* **TASK INSTRUCTIONS**:
In this exercise, every entry below is to be reproduced word for word.

§ §

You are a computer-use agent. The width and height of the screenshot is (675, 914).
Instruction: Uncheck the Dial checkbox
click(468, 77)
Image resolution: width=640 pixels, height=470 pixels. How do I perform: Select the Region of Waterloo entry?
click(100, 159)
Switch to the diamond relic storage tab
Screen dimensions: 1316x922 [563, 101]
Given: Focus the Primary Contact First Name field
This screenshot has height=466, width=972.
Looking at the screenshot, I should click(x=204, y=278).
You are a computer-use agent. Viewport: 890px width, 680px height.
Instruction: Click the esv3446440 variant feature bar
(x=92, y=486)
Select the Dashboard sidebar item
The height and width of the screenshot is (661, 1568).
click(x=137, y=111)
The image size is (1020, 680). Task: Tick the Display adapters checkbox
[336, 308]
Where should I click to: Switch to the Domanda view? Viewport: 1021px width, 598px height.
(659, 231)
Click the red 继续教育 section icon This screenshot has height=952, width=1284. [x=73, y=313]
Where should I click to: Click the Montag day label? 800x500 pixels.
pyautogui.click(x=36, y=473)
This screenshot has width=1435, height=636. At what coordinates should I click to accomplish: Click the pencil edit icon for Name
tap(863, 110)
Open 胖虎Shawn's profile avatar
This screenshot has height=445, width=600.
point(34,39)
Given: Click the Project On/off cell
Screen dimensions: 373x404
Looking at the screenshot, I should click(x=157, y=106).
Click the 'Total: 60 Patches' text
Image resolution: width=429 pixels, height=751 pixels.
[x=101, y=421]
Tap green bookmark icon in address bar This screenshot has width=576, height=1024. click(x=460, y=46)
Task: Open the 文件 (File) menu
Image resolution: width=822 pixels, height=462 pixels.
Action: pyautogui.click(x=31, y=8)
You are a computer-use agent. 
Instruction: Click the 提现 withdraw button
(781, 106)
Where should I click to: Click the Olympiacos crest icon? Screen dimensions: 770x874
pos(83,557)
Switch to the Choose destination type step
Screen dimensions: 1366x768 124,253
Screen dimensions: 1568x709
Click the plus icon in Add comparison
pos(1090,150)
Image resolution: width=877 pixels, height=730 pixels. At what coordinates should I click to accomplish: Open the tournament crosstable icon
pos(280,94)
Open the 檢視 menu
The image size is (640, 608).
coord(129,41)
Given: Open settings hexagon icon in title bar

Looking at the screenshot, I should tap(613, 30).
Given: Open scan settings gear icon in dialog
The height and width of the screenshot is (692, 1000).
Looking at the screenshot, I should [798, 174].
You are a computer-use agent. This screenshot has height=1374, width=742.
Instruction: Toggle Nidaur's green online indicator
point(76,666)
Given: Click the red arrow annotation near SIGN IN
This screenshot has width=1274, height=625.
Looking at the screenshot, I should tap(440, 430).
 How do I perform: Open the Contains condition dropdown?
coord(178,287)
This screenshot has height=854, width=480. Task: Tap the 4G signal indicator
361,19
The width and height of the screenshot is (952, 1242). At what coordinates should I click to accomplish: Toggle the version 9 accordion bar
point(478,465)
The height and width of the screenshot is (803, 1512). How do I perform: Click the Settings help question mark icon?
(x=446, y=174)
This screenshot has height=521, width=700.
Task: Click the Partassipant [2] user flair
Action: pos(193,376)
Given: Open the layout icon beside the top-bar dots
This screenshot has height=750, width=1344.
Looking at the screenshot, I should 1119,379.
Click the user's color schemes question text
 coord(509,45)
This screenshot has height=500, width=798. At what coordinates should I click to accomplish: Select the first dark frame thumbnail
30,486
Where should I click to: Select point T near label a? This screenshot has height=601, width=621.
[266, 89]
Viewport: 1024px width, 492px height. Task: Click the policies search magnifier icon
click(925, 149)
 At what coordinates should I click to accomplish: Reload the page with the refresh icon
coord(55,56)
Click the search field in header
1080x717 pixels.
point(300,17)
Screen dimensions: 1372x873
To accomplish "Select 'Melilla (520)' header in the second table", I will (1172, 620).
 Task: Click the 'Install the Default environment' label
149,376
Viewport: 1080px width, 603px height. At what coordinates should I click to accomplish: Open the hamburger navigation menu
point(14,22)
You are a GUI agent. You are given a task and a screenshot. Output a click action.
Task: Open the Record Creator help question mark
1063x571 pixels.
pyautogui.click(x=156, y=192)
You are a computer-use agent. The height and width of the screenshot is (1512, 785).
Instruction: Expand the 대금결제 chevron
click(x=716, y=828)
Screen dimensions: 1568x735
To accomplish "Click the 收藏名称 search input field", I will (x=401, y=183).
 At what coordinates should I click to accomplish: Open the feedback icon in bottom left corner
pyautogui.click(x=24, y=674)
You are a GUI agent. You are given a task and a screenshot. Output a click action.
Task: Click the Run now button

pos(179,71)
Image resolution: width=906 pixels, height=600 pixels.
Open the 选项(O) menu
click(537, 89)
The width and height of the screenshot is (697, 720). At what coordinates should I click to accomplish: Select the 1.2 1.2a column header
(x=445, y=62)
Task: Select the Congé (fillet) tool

§ §

* **EXPECTED OUTPUT**:
You are a computer-use agent. The width and height of the screenshot is (675, 914).
Instruction: Uncheck the Dial checkbox
click(468, 77)
Image resolution: width=640 pixels, height=470 pixels. How do I perform: Select the Region of Waterloo entry?
click(100, 159)
Switch to the diamond relic storage tab
Screen dimensions: 1316x922 [563, 101]
Given: Focus the Primary Contact First Name field
This screenshot has height=466, width=972.
Looking at the screenshot, I should click(x=204, y=278).
You are a computer-use agent. Viewport: 890px width, 680px height.
Instruction: Click the esv3446440 variant feature bar
(x=92, y=486)
Select the Dashboard sidebar item
The height and width of the screenshot is (661, 1568).
click(x=137, y=111)
The image size is (1020, 680). Task: Tick the Display adapters checkbox
[336, 308]
Where should I click to: Switch to the Domanda view? Viewport: 1021px width, 598px height.
(659, 231)
Click the red 继续教育 section icon This screenshot has height=952, width=1284. [x=73, y=313]
Where should I click to: Click the Montag day label? 800x500 pixels.
pyautogui.click(x=36, y=473)
This screenshot has width=1435, height=636. At what coordinates should I click to accomplish: Click the pencil edit icon for Name
tap(863, 110)
Open 胖虎Shawn's profile avatar
This screenshot has height=445, width=600.
point(34,39)
Given: Click the Project On/off cell
Screen dimensions: 373x404
Looking at the screenshot, I should click(x=157, y=106).
Click the 'Total: 60 Patches' text
Image resolution: width=429 pixels, height=751 pixels.
[x=101, y=421]
Tap green bookmark icon in address bar This screenshot has width=576, height=1024. click(x=460, y=46)
Task: Open the 文件 (File) menu
Image resolution: width=822 pixels, height=462 pixels.
Action: pyautogui.click(x=31, y=8)
You are a computer-use agent. 
Instruction: Click the 提现 withdraw button
(781, 106)
Where should I click to: Click the Olympiacos crest icon? Screen dimensions: 770x874
pos(83,557)
Switch to the Choose destination type step
Screen dimensions: 1366x768 124,253
Screen dimensions: 1568x709
Click the plus icon in Add comparison
pos(1090,150)
Image resolution: width=877 pixels, height=730 pixels. At what coordinates should I click to accomplish: Open the tournament crosstable icon
pos(280,94)
Open the 檢視 menu
The image size is (640, 608).
coord(129,41)
Given: Open settings hexagon icon in title bar

Looking at the screenshot, I should tap(613, 30).
Given: Open scan settings gear icon in dialog
The height and width of the screenshot is (692, 1000).
Looking at the screenshot, I should [798, 174].
You are a computer-use agent. This screenshot has height=1374, width=742.
Instruction: Toggle Nidaur's green online indicator
point(76,666)
Given: Click the red arrow annotation near SIGN IN
This screenshot has width=1274, height=625.
Looking at the screenshot, I should tap(440, 430).
 How do I perform: Open the Contains condition dropdown?
coord(178,287)
This screenshot has height=854, width=480. Task: Tap the 4G signal indicator
361,19
The width and height of the screenshot is (952, 1242). At what coordinates should I click to accomplish: Toggle the version 9 accordion bar
point(478,465)
The height and width of the screenshot is (803, 1512). How do I perform: Click the Settings help question mark icon?
(x=446, y=174)
This screenshot has height=521, width=700.
Task: Click the Partassipant [2] user flair
Action: pos(193,376)
Given: Open the layout icon beside the top-bar dots
This screenshot has height=750, width=1344.
Looking at the screenshot, I should 1119,379.
Click the user's color schemes question text
 coord(509,45)
This screenshot has height=500, width=798. At what coordinates should I click to accomplish: Select the first dark frame thumbnail
30,486
Where should I click to: Select point T near label a? This screenshot has height=601, width=621.
[266, 89]
Viewport: 1024px width, 492px height. Task: Click the policies search magnifier icon
click(925, 149)
 At what coordinates should I click to accomplish: Reload the page with the refresh icon
coord(55,56)
Click the search field in header
1080x717 pixels.
point(300,17)
Screen dimensions: 1372x873
To accomplish "Select 'Melilla (520)' header in the second table", I will (1172, 620).
 Task: Click the 'Install the Default environment' label
149,376
Viewport: 1080px width, 603px height. At what coordinates should I click to accomplish: Open the hamburger navigation menu
point(14,22)
You are a GUI agent. You are given a task and a screenshot. Output a click action.
Task: Open the Record Creator help question mark
1063x571 pixels.
pyautogui.click(x=156, y=192)
You are a computer-use agent. The height and width of the screenshot is (1512, 785).
Instruction: Expand the 대금결제 chevron
click(x=716, y=828)
Screen dimensions: 1568x735
To accomplish "Click the 收藏名称 search input field", I will (x=401, y=183).
 At what coordinates should I click to accomplish: Open the feedback icon in bottom left corner
pyautogui.click(x=24, y=674)
You are a GUI agent. You are given a task and a screenshot. Output a click action.
Task: Click the Run now button

pos(179,71)
Image resolution: width=906 pixels, height=600 pixels.
Open the 选项(O) menu
click(537, 89)
The width and height of the screenshot is (697, 720). At what coordinates should I click to accomplish: Select the 1.2 1.2a column header
(x=445, y=62)
Task: Select the Congé (fillet) tool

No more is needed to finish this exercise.